* BEGIN Information given *
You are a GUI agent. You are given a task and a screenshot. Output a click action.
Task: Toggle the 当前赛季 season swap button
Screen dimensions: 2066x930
* END Information given *
* BEGIN Information given *
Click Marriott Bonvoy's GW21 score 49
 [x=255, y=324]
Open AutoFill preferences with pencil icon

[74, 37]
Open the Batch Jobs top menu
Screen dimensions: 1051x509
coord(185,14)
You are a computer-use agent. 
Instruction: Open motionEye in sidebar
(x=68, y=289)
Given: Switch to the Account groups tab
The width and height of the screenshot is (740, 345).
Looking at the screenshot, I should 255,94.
* END Information given *
* BEGIN Information given *
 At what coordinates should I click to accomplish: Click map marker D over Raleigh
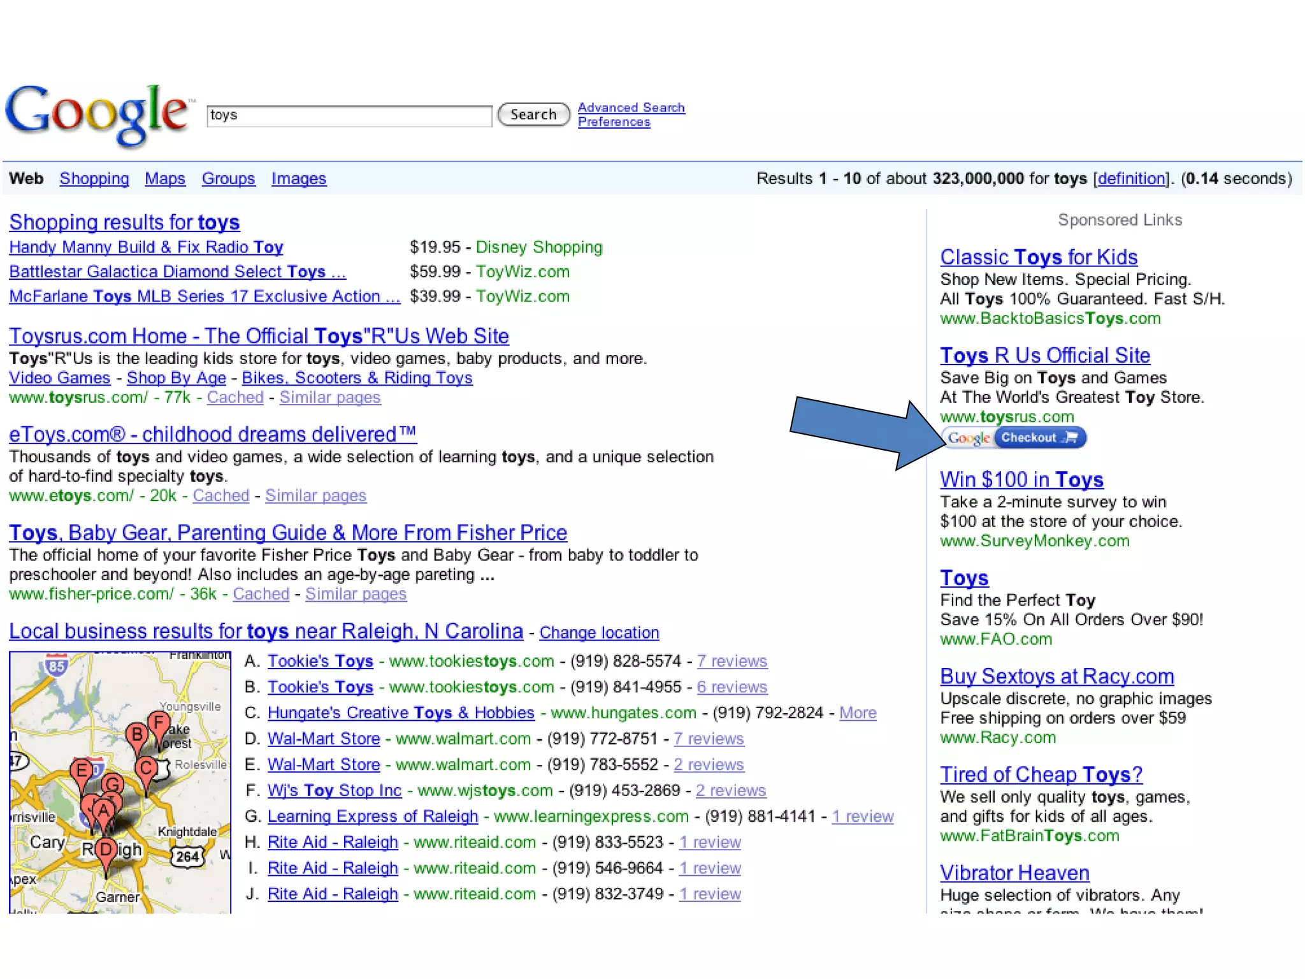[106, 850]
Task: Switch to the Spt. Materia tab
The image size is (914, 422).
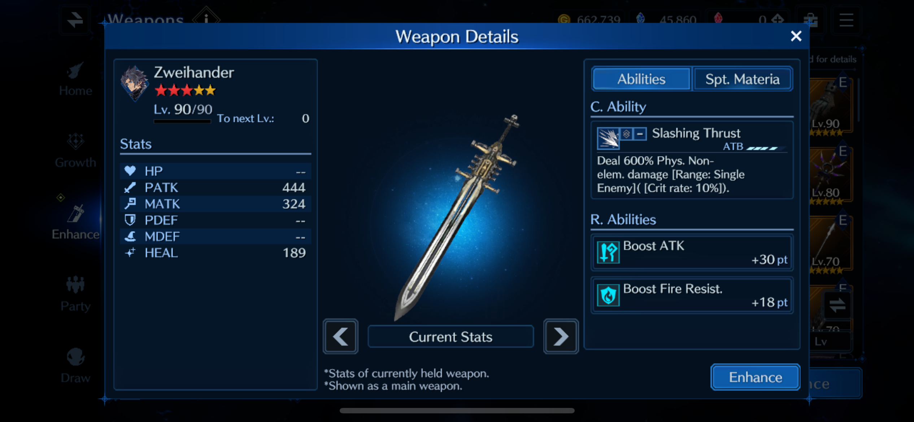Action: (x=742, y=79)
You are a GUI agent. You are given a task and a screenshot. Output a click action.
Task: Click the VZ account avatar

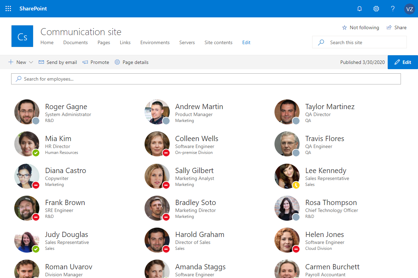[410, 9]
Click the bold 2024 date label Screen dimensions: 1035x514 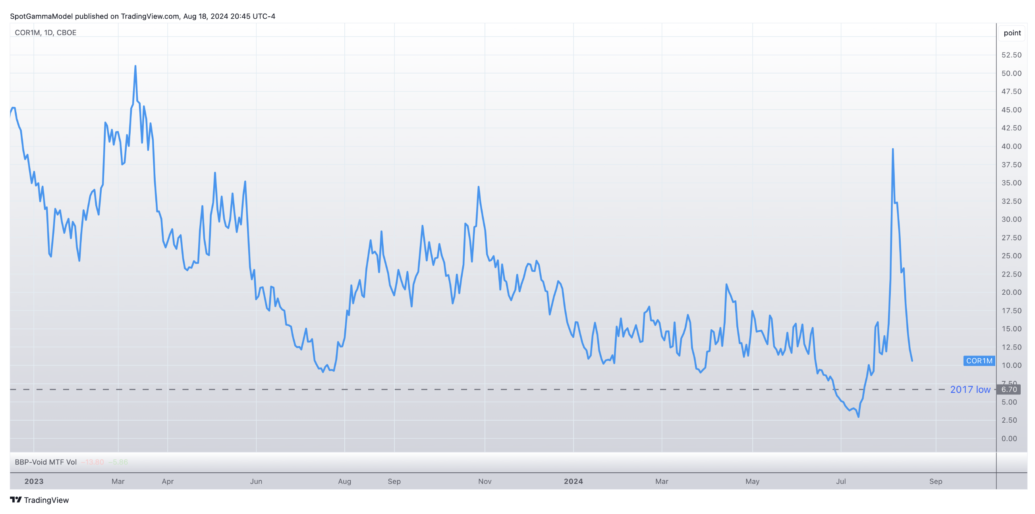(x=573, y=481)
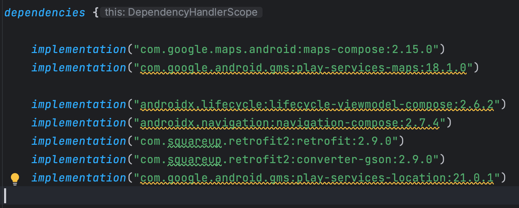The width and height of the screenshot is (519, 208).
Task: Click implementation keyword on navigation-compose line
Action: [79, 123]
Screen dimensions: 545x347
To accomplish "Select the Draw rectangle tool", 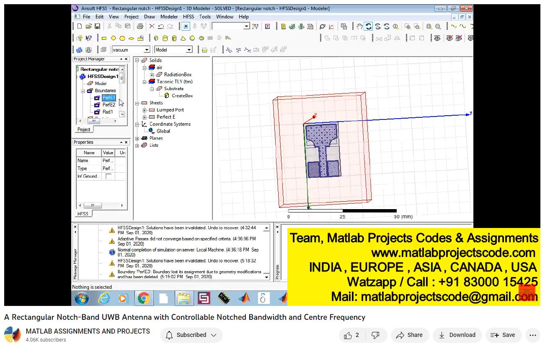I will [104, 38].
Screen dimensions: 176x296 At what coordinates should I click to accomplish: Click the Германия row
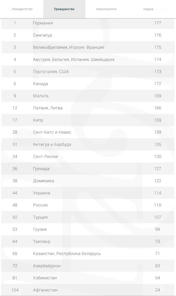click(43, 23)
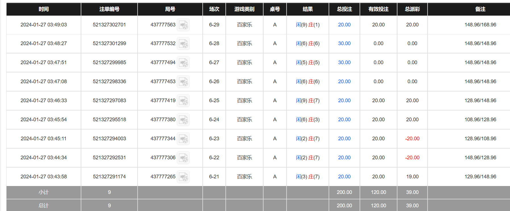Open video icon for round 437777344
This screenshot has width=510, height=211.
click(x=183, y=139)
* END Information given *
- **Instructions for the task**: Give the stretch of rows from the line containing "Click Marriott Bonvoy's GW21 score 49" through the line containing "Looking at the screenshot, I should 255,94." as a JSON list of strings, one string per line, leaving out blank lines.

- **Task output**:
[
  "Click Marriott Bonvoy's GW21 score 49",
  " [x=255, y=324]",
  "Open AutoFill preferences with pencil icon",
  "[74, 37]",
  "Open the Batch Jobs top menu",
  "Screen dimensions: 1051x509",
  "coord(185,14)",
  "You are a computer-use agent. ",
  "Instruction: Open motionEye in sidebar",
  "(x=68, y=289)",
  "Given: Switch to the Account groups tab",
  "The width and height of the screenshot is (740, 345).",
  "Looking at the screenshot, I should 255,94."
]